The point is not to go out and offend people, even though Sonnen prided himself on being provocative. The point is, when something demands attention, people will study it, stare at it longer, and look at it in more detail. They will also talk about it, and as we know, repetition of your message is critical. And if you have something special to offer, which Chael did despite his flaws, decision makers will take notice and give you more opportunities. Chael Sonnen steered into his problems, admitted his wrongdoing, and is now more popular than ever. Sonnen, having never won an official world title in combat sports, has nonetheless found lasting success in other ways. He lives in Portland, where I live, and I have observed him as a fight analyst, father, husband, son, and giver. Despite his superstardom, he is known for helping others and for his tireless generosity in his mission to give back to the wrestling community that made him. Though he may not have a title belt, one could say Chael is a world champion at life.

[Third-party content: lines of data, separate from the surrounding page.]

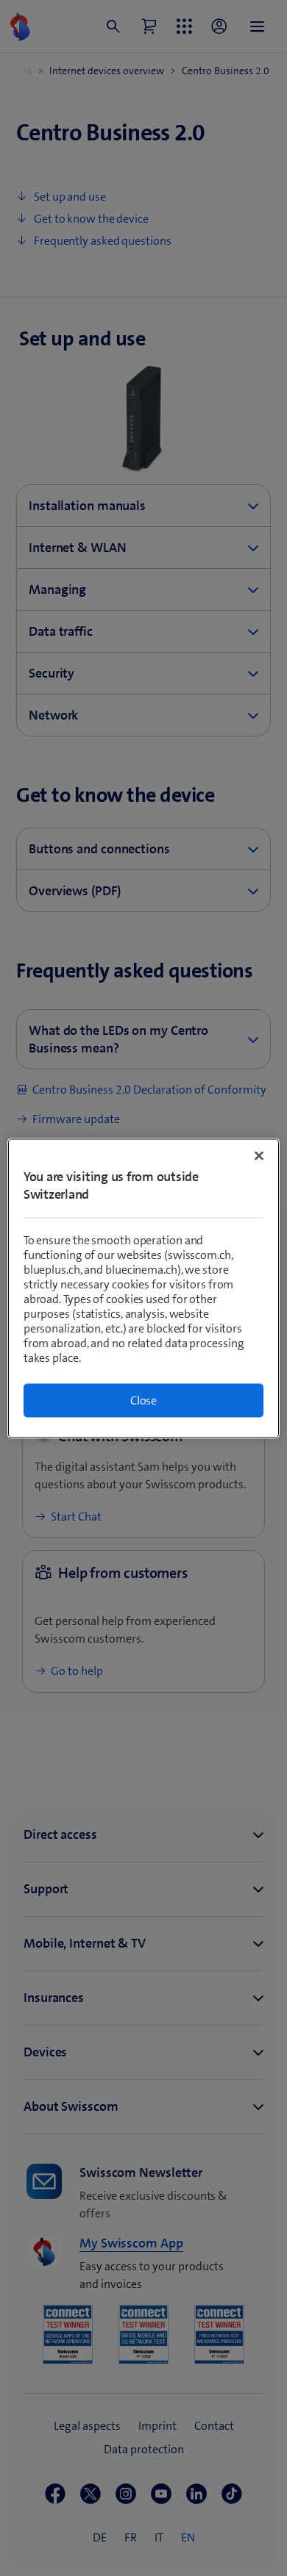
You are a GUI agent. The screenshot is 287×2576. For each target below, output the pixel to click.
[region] (143, 1288)
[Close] (259, 1155)
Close (143, 1399)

Grabbing immediate attention means your audience will take a harder look. If something is authentic, no matter how imperfect, then others will, at the very least, notice it and be able to come to a conclusion about it. An audience will look longer and harder at a message that demands attention. Regardless of whether they’re studying the good or the bad in it, they will notice the details.
A few years later, a young man from a working-class background in Dublin, Ireland, entered the UFC in a hailstorm of publicity. In just a few short years, Conor McGregor went from living on social welfare to being worth well over $100 million. He became the most successful and wealthiest MMA fighter in history, shattering every pay-per-view record the UFC ever had while becoming the promotion company’s first world champion in two weight divisions. Conor has often been compared to Chael as being an even bigger, badder, and better trash-talker. Some say he has even eclipsed the verbal acrobatics of bigger-than-life superstar and humanitarian Ali. Conor may not have taken his career from Chael’s playbook, but he had to notice, as a man struggling to make ends meet back in Dublin, that getting attention means opportunity and money.
In Chael Sonnen’s case, even if people didn’t like him personally, or were offended by his comments, when they scrutinized the man—the source of the message—they discovered that he was a far better athlete than he had previously been given credit for. Sonnen is an excellent example of how you can use iconic thinking to break from the paralysis of the diluted voice, stand out from the crowd, get noticed, and succeed.